Per “leggere” uno sfondo interculturale vanno valutate sia le caratteristiche dell’ambiente specifico, a livello micro, ove la relazione avviene (in questo caso la scuola); sia quelle a livello macro (il territorio) all’interno del quale l’ambiente educativo è inserito. Tra i due contesti, così come tra tutti i soggetti coinvolti nelle dinamiche interculturali (alunno-scuola-famiglia-territorio), deve innescarsi un meccanismo di reciprocità e un paritario coinvolgimento attivo. Il libro presenta un

“profilo” di questi soggetti, sintetico ma efficace in quanto impostato per parole chiave, che riesce a cogliere, per ognuno di essi, il nucleo su cui deve innescarsi la dinamica interculturale. Ad esempio alla voce “alunni stranieri” sono correlate (e quindi sviluppate) le parole: sospensione (rappresentata graficamente dal muretto su cui è posto a cavalcioni il bambino-ragazzo che vive in bilico tra mondi diversi), unità combinatoria (tra radici e vissuto presente), identità (nel senso di riconoscersi ed essere riconosciuti per quel che si è), cambiamento-continuità (facce ambivalenti ma compresenti del medesimo processo identitario).
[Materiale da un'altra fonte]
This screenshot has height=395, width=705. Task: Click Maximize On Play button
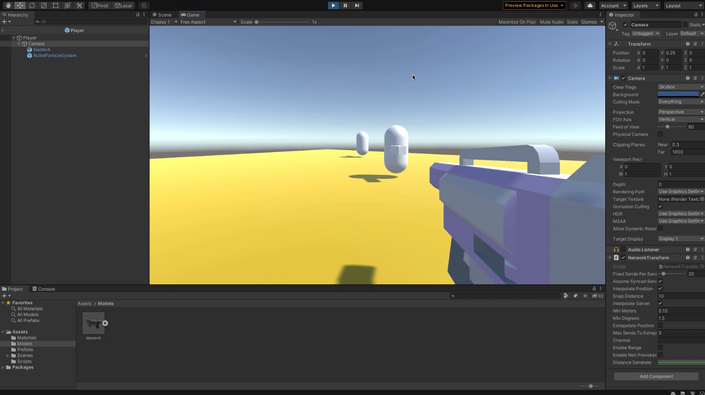(517, 22)
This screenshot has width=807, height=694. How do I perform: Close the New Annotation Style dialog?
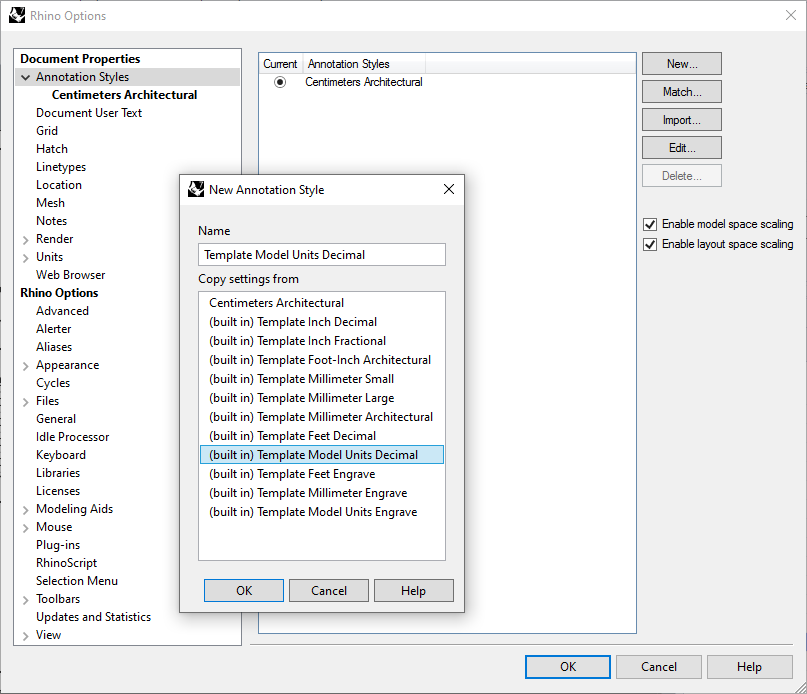tap(448, 189)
Il profilo è arricchito anche dagli spunti derivati dall’attività di ricerca e di osservazione che il Laboratorio di educazione interculturale dell’Istituto pedagogico di Bolzano ha in questi ultimi anni monitorato e rilevato. Una fotografia dell’esperienza altoatesina (in termini di presenze, esperienze e progetti) elemento prezioso per impostare programmi concreti e adeguati alla complessità dei rapporti interculturali.

Mediazione interculturale e diritti di cittadinanza

Motore propulsivo del movimento di circolarità tra questi attori sono le strategie di mediazione, di cui la mediazione interculturale e socio-culturale sono alcune delle possibili declinazioni operative, importantissime nell’ottica della promozione fattiva dei diritti di cittadinanza.

Il mediatore quindi viene presentato non come operatore di pronto soccorso, figura jolly da usare in situazioni di emergenza o sostituto dell’insegnante a cui accollare l’alunno straniero, ma “… figura professionale in grado di ideare, progettare, attuare opportunità e modalità concrete che permettano l’instaurarsi di relazioni simmetriche, negoziali e democratiche fra il servizio educativo, gli alunni stranieri e le relative famiglie…”. Non agente isolato che opera singolarmente, ma coattore di una progettualità capace di porre l’attenzione sui bisogni della scuola, ma anche sulle priorità degli alunni stranieri e delle loro famiglie.

Per ritornare alla domanda iniziale, possiamo dire che sicuramente l’alunno straniero è fattore di innovazione, anzi è il fattore per eccellenza che “produce cambiamento, … richiama strategie di aggiustamento”. Compito della scuola (e in questo senso la normativa presentata va letta come risorsa e non come vincolo) è senz’altro la preparazione, organizzazione e cura di un contesto accogliente nei fatti e non solo a parole, ma, ancora prima, è la scelta di fondo su quale colore interculturale (inteso come orizzonte valoriale, comportamentale, formativo) essa intende puntare responsabilmente. Un’opzione di non poco conto, sulla quale si gioca per ciascun bambino e ragazzo (per le loro famiglie e per le comunità migranti) l’importante partita della tutela e dell’effettività dei diritti della persona e della partecipazione sociale.